We have been asked by Public Safety to share the following information in case of weather or security emergencies. See the links:


Sexual Misconduct Policy and Reporting

The University of Illinois is committed to combating sexual misconduct. Faculty and staff members are required to report any instances of sexual misconduct to the University's Title IX and Disability Office. In turn, an individual with the Title IX and Disability Office provides information about rights and options, including accommodations, support services, the campus disciplinary process, and law enforcement options.

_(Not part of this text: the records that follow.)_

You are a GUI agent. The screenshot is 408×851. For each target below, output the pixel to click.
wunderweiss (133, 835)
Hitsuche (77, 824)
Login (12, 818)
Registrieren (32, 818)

This is a list of the designated University employees who, as counselors, confidential advisors, and medical professionals, do not have this reporting responsibility and can maintain confidentiality. To report an incident or find support, check these resources.


The Last Word

The Instructor reserves the right to make any changes considered to be academically advisable. Any changes will be announced in class and on Canvas. It is the student's responsibility to attend the class and keep track of the changes.